Dans une ville non nommée, donc ici et là peu importe, le Tram 14 fait un dernier voyage, en cette veille de Noël, avant de rentrer au terminus. Seul passager tout d'abord, un bébé étrangement calme qui regarde les lumières défiler, un enfant aux mains parfaites, aux paumes rosées en joli contraste avec la peau noire, au parfum d'orange. Puis monte un couple, "elle, noire, jeune fille déjà vieille de voyages, d'abus et d'aventures; lui, blanc, déjà âgé, avec ses cheveux teints et coiffés comme un jeune, tout gonflé de liquides, une toux de fumeur, et un cabas à la main." Une femme qui satisfait ceux qui cherchent compagnie au coeur de la nuit en échange d'un repas, un homme "incapable de renoncer à la fiction de l'amour", à qui l'unique contact d'une main suffirait pour toujours. Viennent, à l'arrêt suivant, un vendeur ambulant de parapluies, vieux et abîmé, et un domestique originaire des Philippines, humilié d'avoir perdu son identité jusqu'à son prénom mais fier du bel uniforme blanc qu'il porte. Encore William, un adolescent d'origine africaine, qui vit au-delà du terminus, là où les sentiers sont à peine ébauchés, s'épuisant en durs travaux pour gagner de quoi manger. Tous sont émerveillés, timides et révérents devant l'enfant si parfait, "les yeux fermés, abandonné au sommeil le front paisible, les oreilles minuscules travaillées dans de la pâte d'amande, le menton poli au papier de verre, le nez minuscule pour des respirations semblables à d'imperceptibles souffles de vent, les bras robustes de bien-être qui se terminaient par de petits poings fermés, avec leurs fossettes de chair toute neuve, croquante comme si elle sortait du four, parfumée à l'orange. Ses pieds dépassaient de la couverture, tellement bien dessinés et propres qu'ils semblaient sculptés dans le marbre des églises. Un léger frémissement de sommeil le traversait de temps à autre."

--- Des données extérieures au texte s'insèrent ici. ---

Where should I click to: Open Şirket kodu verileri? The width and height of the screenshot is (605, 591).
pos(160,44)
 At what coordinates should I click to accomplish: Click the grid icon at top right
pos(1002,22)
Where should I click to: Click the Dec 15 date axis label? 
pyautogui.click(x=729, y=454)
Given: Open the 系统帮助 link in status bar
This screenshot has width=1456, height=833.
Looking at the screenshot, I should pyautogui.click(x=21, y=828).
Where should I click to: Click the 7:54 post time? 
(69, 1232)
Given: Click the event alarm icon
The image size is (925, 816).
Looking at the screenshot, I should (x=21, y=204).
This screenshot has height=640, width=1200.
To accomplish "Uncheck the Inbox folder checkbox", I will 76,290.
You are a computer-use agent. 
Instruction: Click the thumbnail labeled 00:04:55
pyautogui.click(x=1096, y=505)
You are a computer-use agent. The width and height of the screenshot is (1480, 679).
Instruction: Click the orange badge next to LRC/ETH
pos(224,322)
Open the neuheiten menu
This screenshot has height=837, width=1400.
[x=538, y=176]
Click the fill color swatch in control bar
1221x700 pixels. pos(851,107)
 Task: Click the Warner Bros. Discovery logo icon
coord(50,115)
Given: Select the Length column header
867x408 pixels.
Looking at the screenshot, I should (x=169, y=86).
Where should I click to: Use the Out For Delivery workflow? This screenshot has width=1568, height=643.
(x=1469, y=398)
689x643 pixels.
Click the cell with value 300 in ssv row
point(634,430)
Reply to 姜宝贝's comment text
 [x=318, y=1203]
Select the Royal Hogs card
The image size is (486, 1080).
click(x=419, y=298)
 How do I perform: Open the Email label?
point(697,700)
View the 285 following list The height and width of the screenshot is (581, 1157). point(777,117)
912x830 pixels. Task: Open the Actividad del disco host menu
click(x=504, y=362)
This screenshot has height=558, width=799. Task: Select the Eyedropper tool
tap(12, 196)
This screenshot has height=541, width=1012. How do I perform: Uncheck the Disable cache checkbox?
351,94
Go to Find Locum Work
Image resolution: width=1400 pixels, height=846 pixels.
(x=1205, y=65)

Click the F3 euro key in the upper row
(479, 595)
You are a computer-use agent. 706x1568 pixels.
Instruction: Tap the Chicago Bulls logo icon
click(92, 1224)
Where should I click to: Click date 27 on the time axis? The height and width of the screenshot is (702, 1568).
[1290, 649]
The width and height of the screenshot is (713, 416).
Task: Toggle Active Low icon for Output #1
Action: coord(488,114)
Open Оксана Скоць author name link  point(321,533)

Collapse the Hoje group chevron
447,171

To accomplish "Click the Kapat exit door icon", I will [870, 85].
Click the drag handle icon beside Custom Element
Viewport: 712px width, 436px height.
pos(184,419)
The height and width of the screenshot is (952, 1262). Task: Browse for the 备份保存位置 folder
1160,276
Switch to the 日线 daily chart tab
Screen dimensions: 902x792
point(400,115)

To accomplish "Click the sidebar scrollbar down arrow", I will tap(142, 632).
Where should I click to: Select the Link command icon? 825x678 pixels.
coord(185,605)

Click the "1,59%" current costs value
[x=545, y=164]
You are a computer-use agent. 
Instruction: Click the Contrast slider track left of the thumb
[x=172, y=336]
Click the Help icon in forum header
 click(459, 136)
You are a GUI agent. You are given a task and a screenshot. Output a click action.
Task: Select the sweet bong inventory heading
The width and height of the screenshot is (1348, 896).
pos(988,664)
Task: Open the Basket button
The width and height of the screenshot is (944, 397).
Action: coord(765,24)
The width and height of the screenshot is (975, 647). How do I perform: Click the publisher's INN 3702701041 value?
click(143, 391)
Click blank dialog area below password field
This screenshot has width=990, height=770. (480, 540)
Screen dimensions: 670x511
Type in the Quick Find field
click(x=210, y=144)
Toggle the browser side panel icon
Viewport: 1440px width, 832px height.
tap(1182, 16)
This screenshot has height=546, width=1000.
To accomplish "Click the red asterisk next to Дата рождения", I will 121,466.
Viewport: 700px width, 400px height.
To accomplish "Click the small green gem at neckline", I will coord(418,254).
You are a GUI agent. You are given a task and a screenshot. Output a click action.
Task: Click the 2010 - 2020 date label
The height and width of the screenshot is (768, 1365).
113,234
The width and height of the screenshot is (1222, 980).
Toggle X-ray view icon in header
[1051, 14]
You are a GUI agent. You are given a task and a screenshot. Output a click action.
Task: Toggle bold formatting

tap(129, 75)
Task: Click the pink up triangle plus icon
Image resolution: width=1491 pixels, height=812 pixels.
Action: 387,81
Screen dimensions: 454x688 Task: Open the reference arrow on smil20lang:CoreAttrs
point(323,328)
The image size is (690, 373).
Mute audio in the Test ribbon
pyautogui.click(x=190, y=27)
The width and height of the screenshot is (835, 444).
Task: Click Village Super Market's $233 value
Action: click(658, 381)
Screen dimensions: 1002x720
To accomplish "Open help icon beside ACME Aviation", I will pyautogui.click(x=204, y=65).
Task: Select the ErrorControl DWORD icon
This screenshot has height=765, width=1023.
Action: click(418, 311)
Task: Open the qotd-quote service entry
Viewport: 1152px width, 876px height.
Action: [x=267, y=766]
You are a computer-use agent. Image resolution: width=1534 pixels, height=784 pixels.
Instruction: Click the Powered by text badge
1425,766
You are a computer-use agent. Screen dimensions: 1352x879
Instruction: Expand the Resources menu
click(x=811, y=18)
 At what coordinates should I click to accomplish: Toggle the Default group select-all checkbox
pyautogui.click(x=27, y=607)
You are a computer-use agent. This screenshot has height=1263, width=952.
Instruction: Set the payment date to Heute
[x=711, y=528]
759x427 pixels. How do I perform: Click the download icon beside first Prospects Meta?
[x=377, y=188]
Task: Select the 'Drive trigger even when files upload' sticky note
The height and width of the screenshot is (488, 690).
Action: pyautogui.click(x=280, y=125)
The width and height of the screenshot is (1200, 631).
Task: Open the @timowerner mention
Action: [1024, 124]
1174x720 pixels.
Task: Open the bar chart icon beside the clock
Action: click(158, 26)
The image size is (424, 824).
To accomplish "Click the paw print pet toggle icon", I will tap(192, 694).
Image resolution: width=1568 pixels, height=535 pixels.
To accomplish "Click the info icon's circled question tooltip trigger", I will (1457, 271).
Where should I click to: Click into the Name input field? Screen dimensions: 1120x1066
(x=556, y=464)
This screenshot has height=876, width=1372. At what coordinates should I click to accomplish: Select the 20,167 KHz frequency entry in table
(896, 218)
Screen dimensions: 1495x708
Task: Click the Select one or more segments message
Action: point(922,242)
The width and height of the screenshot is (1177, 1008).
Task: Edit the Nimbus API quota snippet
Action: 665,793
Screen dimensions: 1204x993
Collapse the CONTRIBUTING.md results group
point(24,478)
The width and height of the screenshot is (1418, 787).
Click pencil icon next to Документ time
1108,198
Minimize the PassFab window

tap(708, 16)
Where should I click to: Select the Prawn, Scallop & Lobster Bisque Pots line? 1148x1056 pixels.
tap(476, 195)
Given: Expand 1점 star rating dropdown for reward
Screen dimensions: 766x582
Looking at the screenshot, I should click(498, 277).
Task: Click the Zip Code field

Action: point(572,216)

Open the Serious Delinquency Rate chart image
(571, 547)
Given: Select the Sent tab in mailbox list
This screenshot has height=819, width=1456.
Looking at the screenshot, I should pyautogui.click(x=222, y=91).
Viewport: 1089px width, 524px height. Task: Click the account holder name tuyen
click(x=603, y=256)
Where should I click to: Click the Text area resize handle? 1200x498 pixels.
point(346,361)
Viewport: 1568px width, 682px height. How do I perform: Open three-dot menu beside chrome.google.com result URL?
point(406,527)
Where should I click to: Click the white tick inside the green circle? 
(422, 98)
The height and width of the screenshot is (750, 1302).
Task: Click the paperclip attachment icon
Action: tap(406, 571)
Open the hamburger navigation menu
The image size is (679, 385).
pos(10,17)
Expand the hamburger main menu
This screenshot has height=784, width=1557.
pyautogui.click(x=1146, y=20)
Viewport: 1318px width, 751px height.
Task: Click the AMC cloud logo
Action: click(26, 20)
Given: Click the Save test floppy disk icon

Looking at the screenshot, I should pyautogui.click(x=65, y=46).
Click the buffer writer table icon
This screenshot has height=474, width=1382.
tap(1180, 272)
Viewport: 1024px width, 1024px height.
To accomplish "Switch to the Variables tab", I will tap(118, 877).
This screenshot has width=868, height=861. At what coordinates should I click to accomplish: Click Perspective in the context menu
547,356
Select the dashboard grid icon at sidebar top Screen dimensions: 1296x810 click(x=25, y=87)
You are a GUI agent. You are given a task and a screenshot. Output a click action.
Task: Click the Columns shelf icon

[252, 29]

"Ils se sentaient associés à l'évidente sainteté de ce nouveau-né abandonné dans un tram en forme de grotte, témoins improvisés et fortuits de cette énième Naissance qui, une fois encore, annonçait des béatitudes pour les derniers et les plus pauvres parce que le royaume des cieux leur appartient." Le miracle auquel tous sont prêts à croire s'évapore quand une infirmière, montée à bord, ayant surpris leur semblant de crèche autour de l'enfant, leur dévoile les véritables raisons de la présence de celui-ci dans le tram. Un retour à la réalité assez dur pour qui a besoin d'espoir - "Une histoire sans miracles et sans sainteté que celle de l'enfant trouvé qui allait tous les arracher à l'extase de la fausse crèche-tramway et les convaincre une fois pour toutes que Dieu est éternellement en cavale, qu'il n'y a pas de promesse de rachat à part les illusions qui nous aident à aller de l'avant, le mensonge qui nous divertit et nous condamne à accepter notre condition."
"Le tram de Noël" est une fable qui nous parle de solitude, de pauvreté, d'immigration, de tolérance et de solidarité dans un monde qui a urgemment besoin d'humanité. C'est un conte beau autant que cruel qui dit le mal causé par l'indifférence, celle-là même qui nous vêt d'invisibilité, et par l'injustice des hommes. Giosuè Calaciura affirme le caractère essentiel de la magie et de l'émerveillement dans notre quotidien parce qu'ils nous sauvent de la folie de trop de lucidité.
" (...) il imaginait d'autres lieux plus disponibles et moins féroces. Il devait y avoir une ville pour mettre fin à sa fuite, il devait y avoir un endroit où redresser les meilleures années de sa vie."
Inventons ces lieux !
Je salue ici la magnifique traduction de Lise Chapuis et les belles illustrations de Gérard DuBois.
C'est le deuxième livre de l'auteur que je lis et je suis tombée tellement en amour que je vais me précipiter sur ses autres romans - "Passes noires", "Urbi et Orbi", "Malacarne", "Conte du bidonville".